=== Task description ===
Please set down the entries below once more, exactly.

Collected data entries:

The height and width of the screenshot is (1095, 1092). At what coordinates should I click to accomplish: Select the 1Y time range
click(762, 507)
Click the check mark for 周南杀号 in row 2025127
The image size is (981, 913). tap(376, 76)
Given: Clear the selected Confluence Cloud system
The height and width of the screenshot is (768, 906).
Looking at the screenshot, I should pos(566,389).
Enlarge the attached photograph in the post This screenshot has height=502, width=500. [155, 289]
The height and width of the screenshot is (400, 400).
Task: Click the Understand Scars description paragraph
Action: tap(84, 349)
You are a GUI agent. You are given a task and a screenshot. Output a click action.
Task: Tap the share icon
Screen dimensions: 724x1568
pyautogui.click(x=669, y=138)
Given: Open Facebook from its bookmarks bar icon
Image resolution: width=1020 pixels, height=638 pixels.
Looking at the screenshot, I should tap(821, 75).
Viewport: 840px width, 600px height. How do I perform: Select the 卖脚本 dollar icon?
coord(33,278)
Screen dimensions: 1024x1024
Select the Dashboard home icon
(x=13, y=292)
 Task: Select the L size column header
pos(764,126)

=== Task answer ===
The height and width of the screenshot is (1095, 1092). At what coordinates should I click to accomplish: Select the 1Y time range
click(762, 507)
Click the check mark for 周南杀号 in row 2025127
The image size is (981, 913). tap(376, 76)
Given: Clear the selected Confluence Cloud system
The height and width of the screenshot is (768, 906).
Looking at the screenshot, I should pos(566,389).
Enlarge the attached photograph in the post This screenshot has height=502, width=500. [155, 289]
The height and width of the screenshot is (400, 400).
Task: Click the Understand Scars description paragraph
Action: tap(84, 349)
You are a GUI agent. You are given a task and a screenshot. Output a click action.
Task: Tap the share icon
Screen dimensions: 724x1568
pyautogui.click(x=669, y=138)
Given: Open Facebook from its bookmarks bar icon
Image resolution: width=1020 pixels, height=638 pixels.
Looking at the screenshot, I should tap(821, 75).
Viewport: 840px width, 600px height. How do I perform: Select the 卖脚本 dollar icon?
coord(33,278)
Screen dimensions: 1024x1024
Select the Dashboard home icon
(x=13, y=292)
 Task: Select the L size column header
pos(764,126)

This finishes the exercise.